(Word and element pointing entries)
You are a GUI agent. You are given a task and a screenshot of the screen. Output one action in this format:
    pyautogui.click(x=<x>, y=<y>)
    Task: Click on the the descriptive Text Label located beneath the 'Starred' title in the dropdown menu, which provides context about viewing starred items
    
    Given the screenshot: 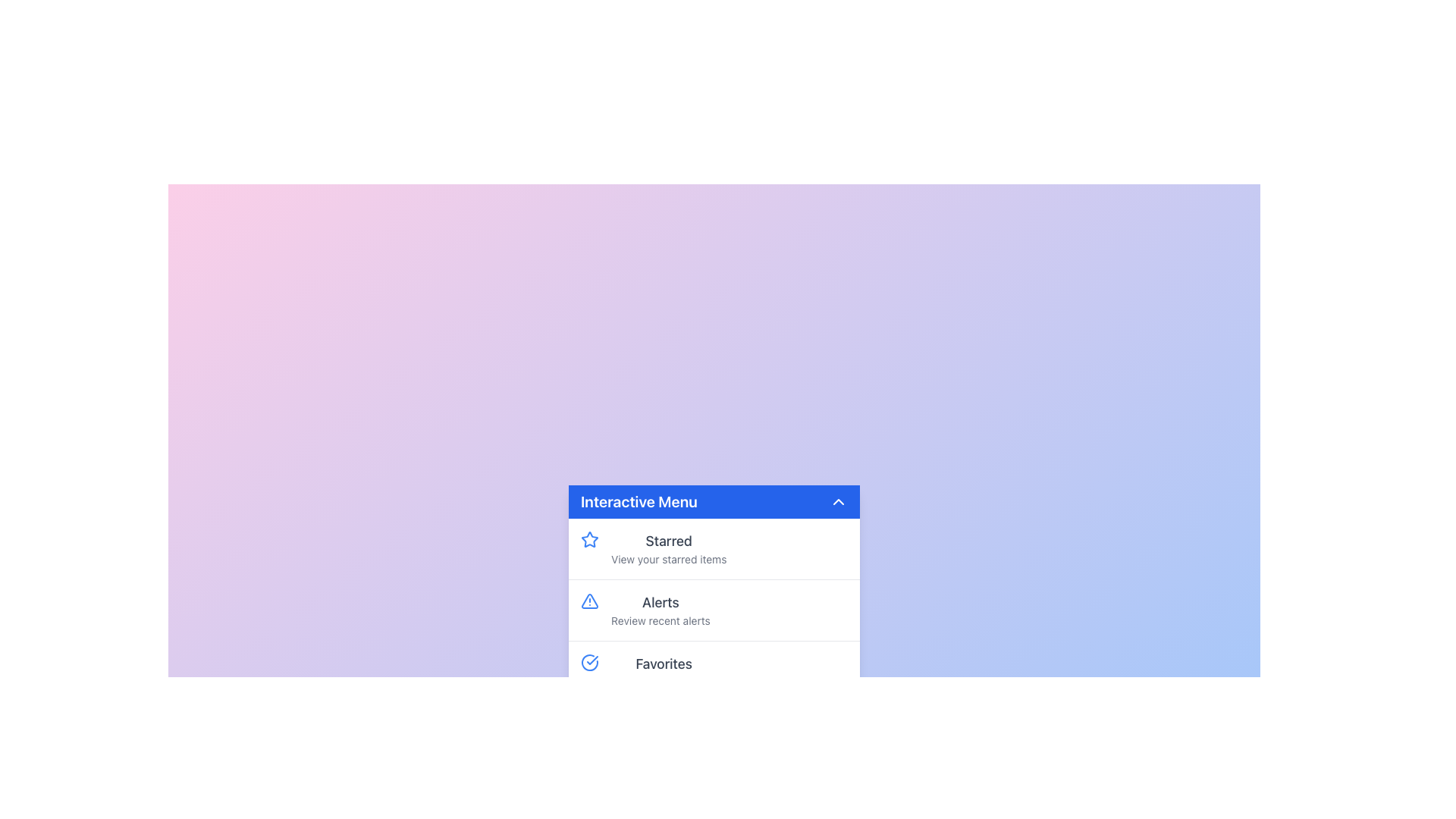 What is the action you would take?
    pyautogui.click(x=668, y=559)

> Prompt
Set down the rows word for word, starting at the very beginning and ending with the line that contains "Task: Click on", that line included.

> Solution to the exercise
You are a GUI agent. You are given a task and a screenshot of the screen. Output one action in this format:
    pyautogui.click(x=<x>, y=<y>)
    Task: Click on the the descriptive Text Label located beneath the 'Starred' title in the dropdown menu, which provides context about viewing starred items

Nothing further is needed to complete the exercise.